◆ Stored data entries:
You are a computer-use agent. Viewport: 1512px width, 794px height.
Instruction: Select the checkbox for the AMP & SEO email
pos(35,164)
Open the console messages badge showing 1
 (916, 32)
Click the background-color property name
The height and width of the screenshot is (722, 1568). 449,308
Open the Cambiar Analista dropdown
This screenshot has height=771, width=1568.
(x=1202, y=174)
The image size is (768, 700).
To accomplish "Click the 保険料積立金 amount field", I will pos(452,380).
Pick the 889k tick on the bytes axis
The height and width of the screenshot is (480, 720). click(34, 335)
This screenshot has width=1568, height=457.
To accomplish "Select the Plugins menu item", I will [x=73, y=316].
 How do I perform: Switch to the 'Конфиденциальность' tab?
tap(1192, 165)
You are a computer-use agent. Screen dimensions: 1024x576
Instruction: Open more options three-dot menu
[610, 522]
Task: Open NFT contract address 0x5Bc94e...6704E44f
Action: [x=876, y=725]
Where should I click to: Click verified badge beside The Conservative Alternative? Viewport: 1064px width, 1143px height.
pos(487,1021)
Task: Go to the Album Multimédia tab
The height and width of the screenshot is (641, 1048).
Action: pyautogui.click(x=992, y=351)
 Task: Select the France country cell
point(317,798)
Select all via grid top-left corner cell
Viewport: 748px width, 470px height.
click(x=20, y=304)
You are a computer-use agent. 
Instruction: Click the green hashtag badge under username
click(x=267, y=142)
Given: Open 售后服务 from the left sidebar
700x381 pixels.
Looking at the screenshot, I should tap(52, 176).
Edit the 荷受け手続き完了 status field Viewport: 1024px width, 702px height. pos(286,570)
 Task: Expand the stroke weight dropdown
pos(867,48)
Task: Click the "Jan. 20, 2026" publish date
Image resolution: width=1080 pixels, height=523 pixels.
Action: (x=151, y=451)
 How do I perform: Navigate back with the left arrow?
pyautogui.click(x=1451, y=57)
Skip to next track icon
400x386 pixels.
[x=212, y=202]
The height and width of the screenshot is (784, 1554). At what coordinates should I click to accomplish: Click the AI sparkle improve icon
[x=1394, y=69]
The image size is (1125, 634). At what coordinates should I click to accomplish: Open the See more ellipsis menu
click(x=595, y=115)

◆ WHAT YOU HAVE TO DO: Starting at the first line of the entries above, please extract each line up to and including the line with "You are a computer-use agent. Screen", unchanged, and add nothing.

◆ TASK OUTPUT:
You are a computer-use agent. Viewport: 1512px width, 794px height.
Instruction: Select the checkbox for the AMP & SEO email
pos(35,164)
Open the console messages badge showing 1
 (916, 32)
Click the background-color property name
The height and width of the screenshot is (722, 1568). 449,308
Open the Cambiar Analista dropdown
This screenshot has height=771, width=1568.
(x=1202, y=174)
The image size is (768, 700).
To accomplish "Click the 保険料積立金 amount field", I will pos(452,380).
Pick the 889k tick on the bytes axis
The height and width of the screenshot is (480, 720). click(34, 335)
This screenshot has width=1568, height=457.
To accomplish "Select the Plugins menu item", I will [x=73, y=316].
 How do I perform: Switch to the 'Конфиденциальность' tab?
tap(1192, 165)
You are a computer-use agent. Screen dimensions: 1024x576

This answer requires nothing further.